Opdrachten:
**1)** Op welke datum werd het Barger-Oosterveen volgens de tekst over de verdeling van het Barger-Oosterveen gescheiden en verdeeld?
**2)** Schrijf uit de tekst over de verdeling van het Barger-Oosterveen het stuk van "Afb. 3.30 Spreiding" tot en met "met het boekweitgebruik." letterlijk over.
**3)** Schrijf de tekst over de verdeling van het Barger-Oosterveen verder vanaf het punt waar hij ophoudt.

Tekstfragment:
+++
Afb. 3.30 Spreiding veenplaatsen van lot-nummer één volgens de acte van scheiding van het Barger-Oosterveen uit 1867.

Bij de verdeling werd rekening gehouden met het boekweitgebruik.

123 De scheiding en verdeling van het Barger-Oosterveen werd onderdeel van het conflict

over de kanaalrichtingen. Deze scheiding en verdeling vond al in 1867 plaats.92 Door het conflict tussen de DKM en DVMKM stond op dat moment het tijdstip van de ontsluiting en dus vervening van het Barger-Oosterveen nog lang niet vast. Eén van de redenen om toch over te gaan tot verdeling was dat hiermee ook het plan van aanleg werd vastgesteld. En het plan van aanleg had weer een kanaalrichting als uitgangspunt. Door over te gaan tot scheiding probeerden de groep rondom Van Holthe tot Echten zo de kanaalrichting te beïnvloeden.

Tijdens de markevergadering van 19 juni 1866 was bij meerderheid besloten om over te gaan tot deze scheiding. Er werd een voorbereidingscommissie samengesteld. Deze bestond uit Anne Willem Van Holthe tot Echten, Lucas Oldenhuis Tonckens, Klaas Ensink, Hendrik Sirpius Gratema en de landmeter Jan Rigterink.93 Dit leidde tot een heftig protest van de zijde van DVMKM. Volgens DVMKM was er door de benoeming van Van Holthe tot Echten, Gratema en Tonckens geen sprake van een onpartijdig standpunt over de kanaalrichting.94 De DVMKM had echter met 7 ½ koeweide een zeer beperkt stemrecht. Bovendien hadden medestanders van Van Holthe tot Echten en ook Anne Willem zelf wederom een groter aandeel in de marke verworven (zie tabel 3.5). Zij hadden ruim een kwart van de koeweides in handen en waren daarmee in een paar jaar tijd een machtige groep binnen de marke geworden.95

Ondanks de protesten van DVMKM werd het Barger-Oosterveen op vijf november 1867 gescheiden en verdeeld.96 Buiten de scheiding en verdeling bleven twee kanaalrichtingen “Om de noodige ruimte te hebben voor kanalisatie der onderwerpelijke veenen en

de verbinding tusschen kanalen”.97 Dit betekent dat theoretisch de keuze tussen de kanaalrichtingen nog open bleef, maar dat Van Holthe tot Echten c.s. zich hadden verzekerd van een noordoostelijke lijn voor een watergang (afb. 3.29).
+++
Aangeleverde rijen:

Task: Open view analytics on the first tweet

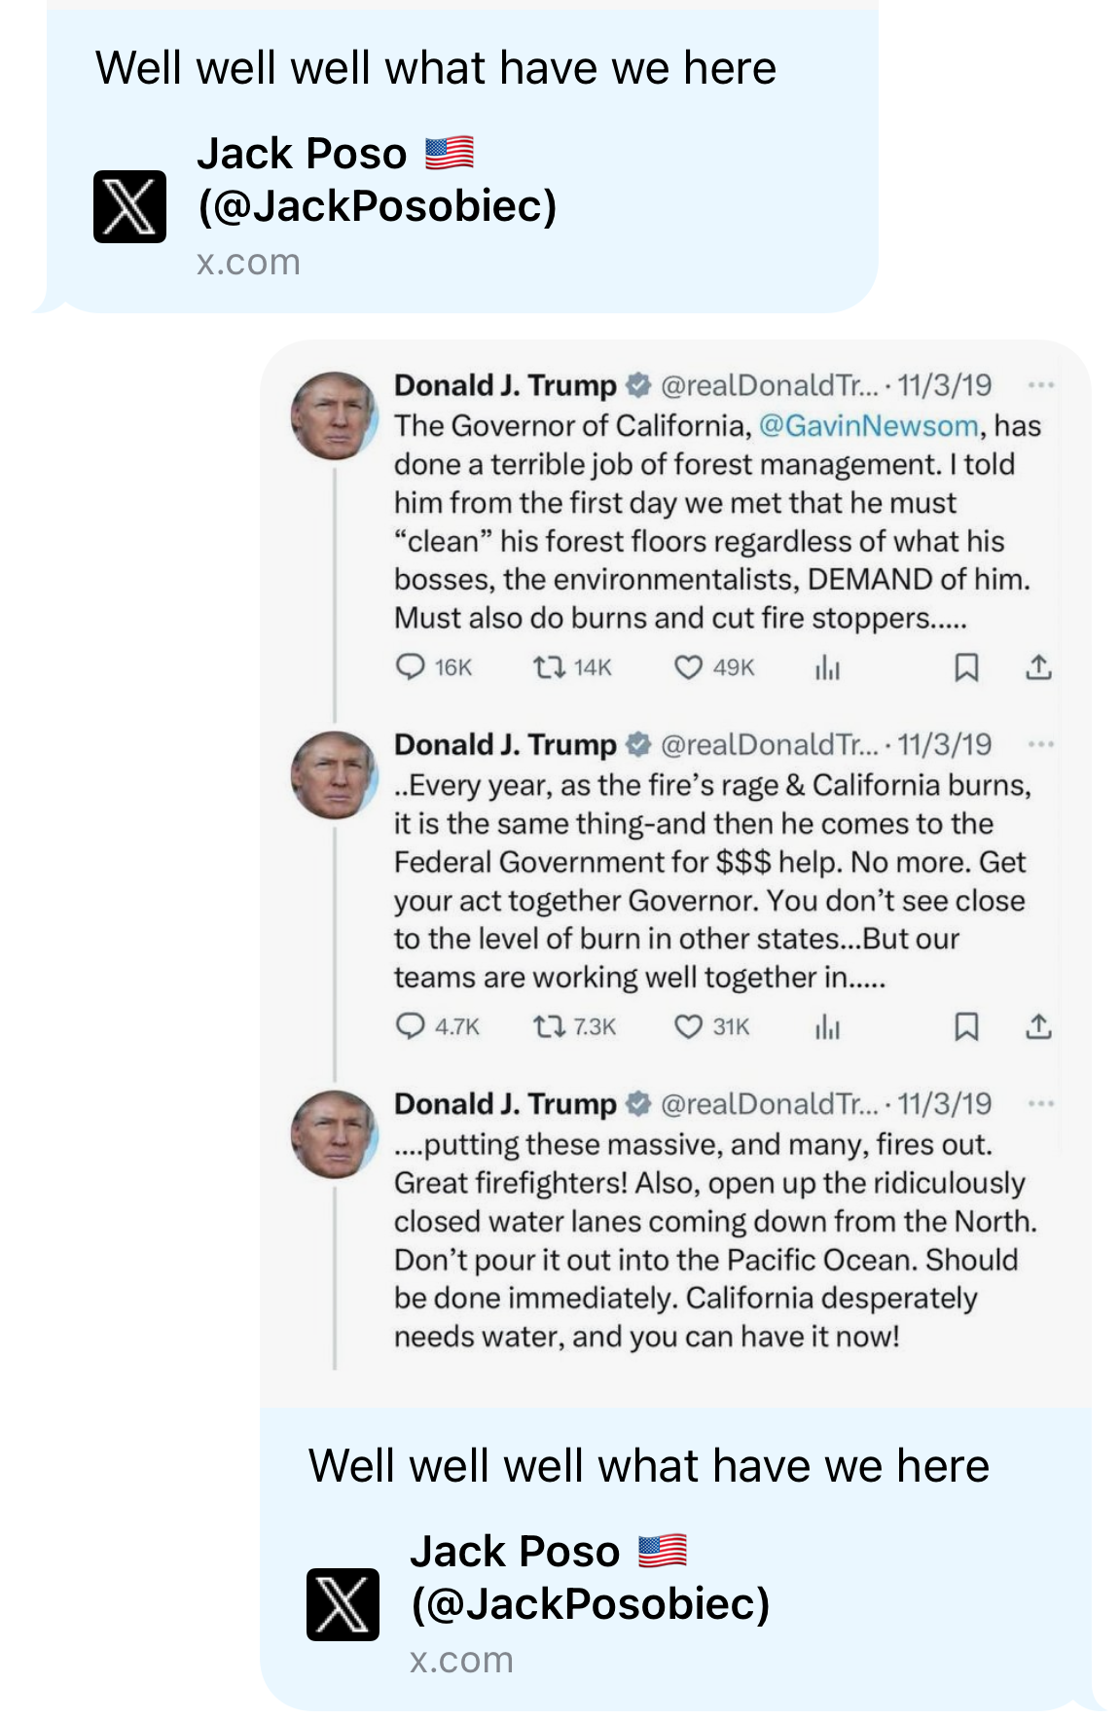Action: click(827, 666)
+++
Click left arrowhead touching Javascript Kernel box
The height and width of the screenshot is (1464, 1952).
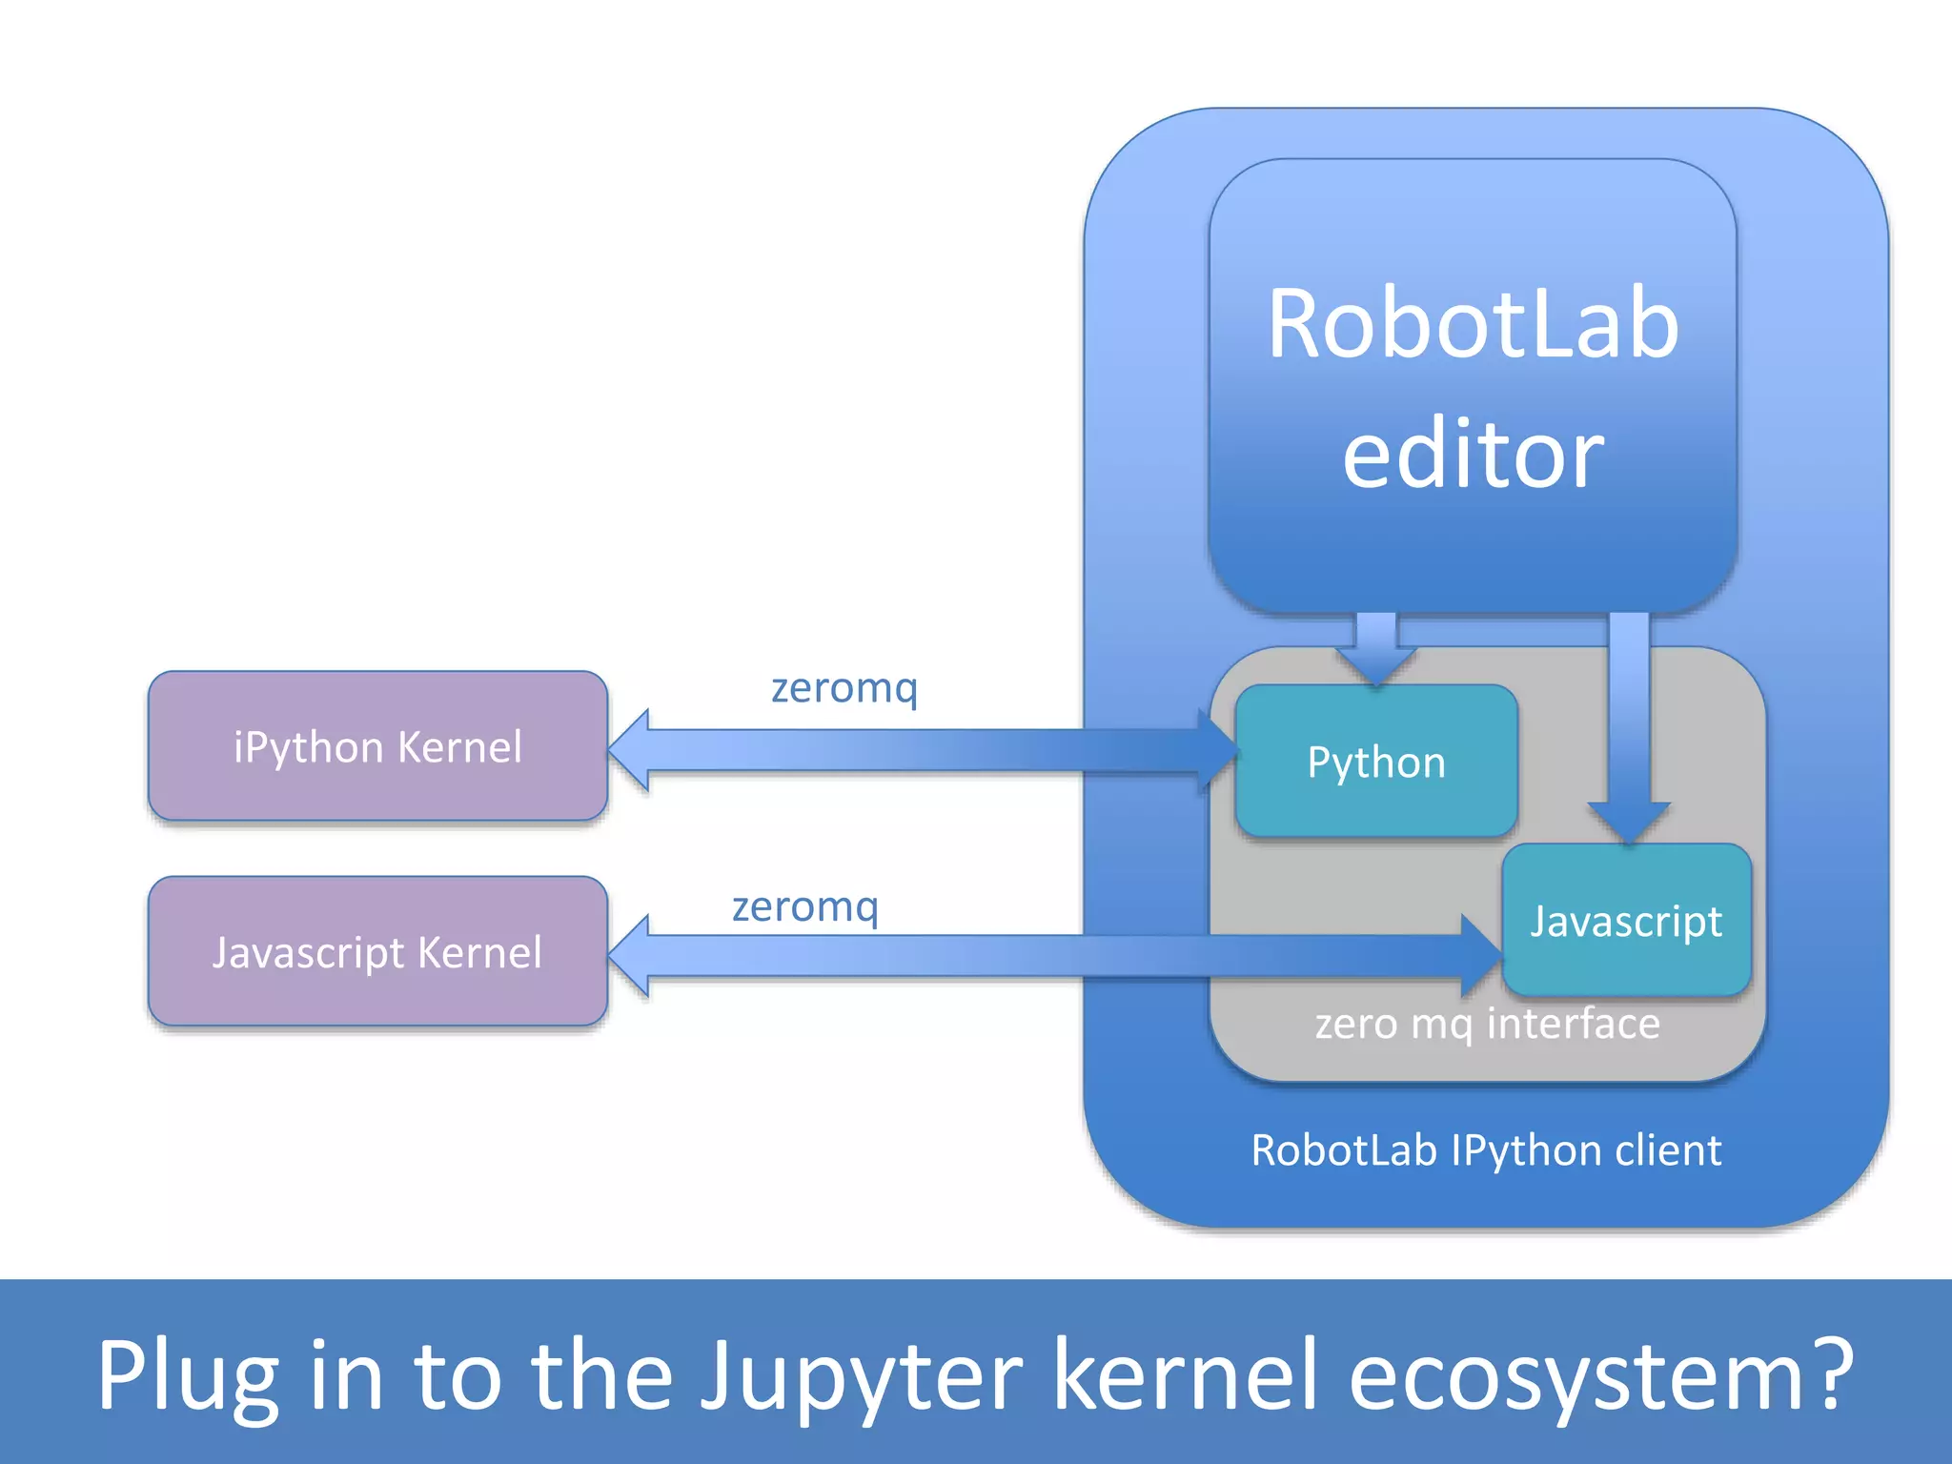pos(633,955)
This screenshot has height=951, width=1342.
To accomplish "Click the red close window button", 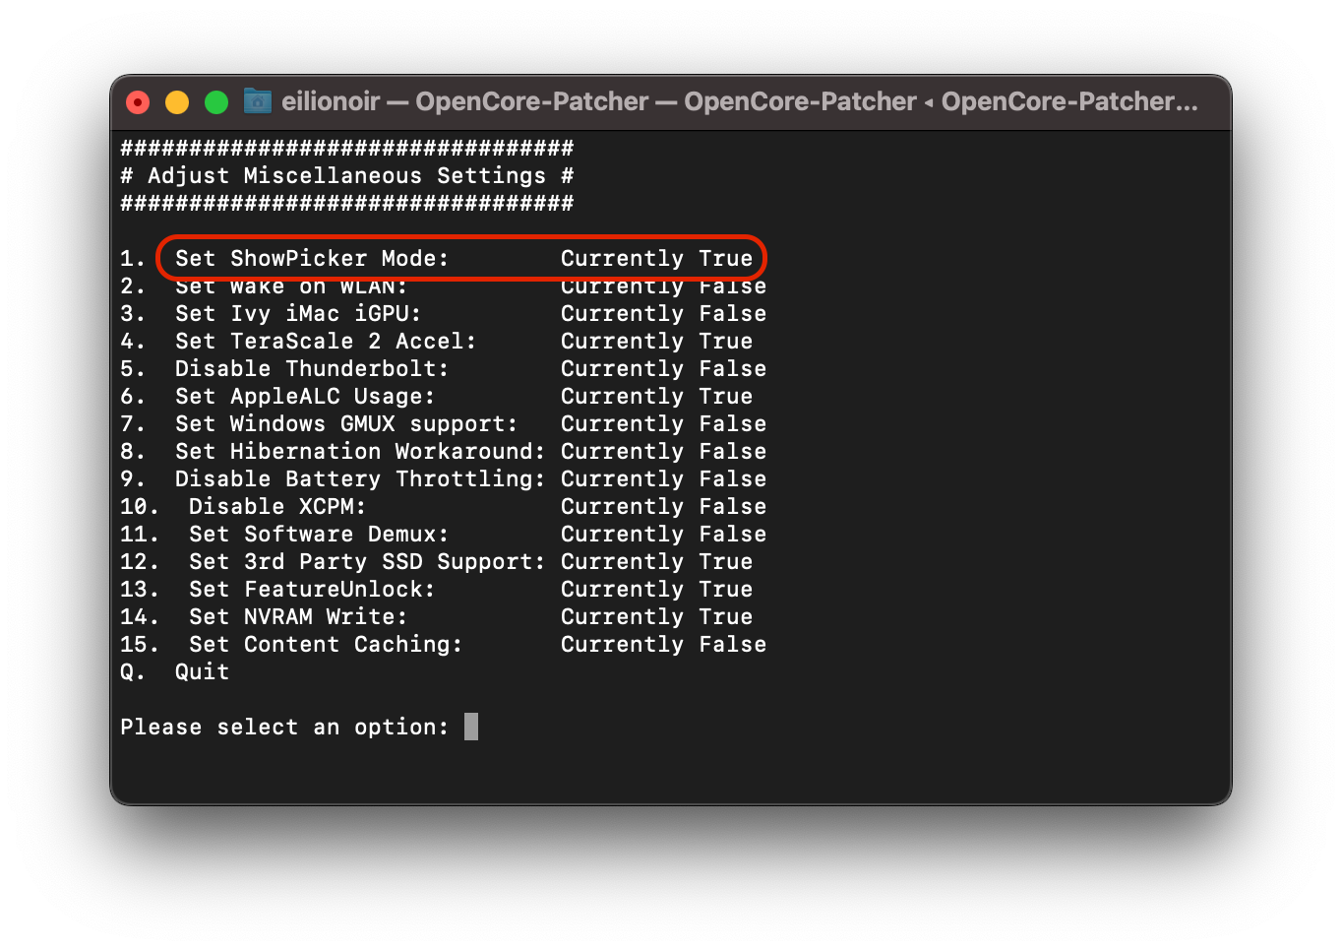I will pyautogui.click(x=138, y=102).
+++
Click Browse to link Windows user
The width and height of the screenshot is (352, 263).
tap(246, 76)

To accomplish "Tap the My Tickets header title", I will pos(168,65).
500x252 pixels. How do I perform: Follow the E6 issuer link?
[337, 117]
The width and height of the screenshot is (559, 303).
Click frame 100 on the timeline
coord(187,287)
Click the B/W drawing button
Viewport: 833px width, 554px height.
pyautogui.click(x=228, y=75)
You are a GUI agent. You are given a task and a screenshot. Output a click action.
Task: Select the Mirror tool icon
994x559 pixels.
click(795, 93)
+++
Eindresultaten:
**1)** Op vijf november 1867.

**2)**
Afb. 3.30 Spreiding veenplaatsen van lot-nummer één volgens de acte van scheiding van het Barger-Oosterveen uit 1867.

Bij de verdeling werd rekening gehouden met het boekweitgebruik.

**3)**
De scheiding en verdeling vond op dezelfde wijze plaats als van het Barger-Westerveen met één verschil. Bij het maken van de 25 loten werd ook rekening gehouden met het gebruik van het veen voor de boekweitteelt (afb. 3.30). Het resultaat was een vergelijkbaar versnipperd eigendom van het veen (afb. 3.31). In tegenstelling tot het Barger-Westerveen zou het hier nog decennia duren voordat de vervening en de uitvoering van het plan van aanleg van start kon gaan.

92 DA: tg 0794, Maatschappij Klazienaveen, inv. nr. 10264, Veenaanleg en indeeling van het oostelijke gedeelte der markte van Noord- en Zuidbarge.

93 DA: tg 0208, Archief DVMKM, inv. nr. 405, Memorie van het bestuur van het Oranjekanaal aan de markgenoten van Noord- en Zuidbarge, ter zake van het plan van veenaanleg en verdeeling der marke.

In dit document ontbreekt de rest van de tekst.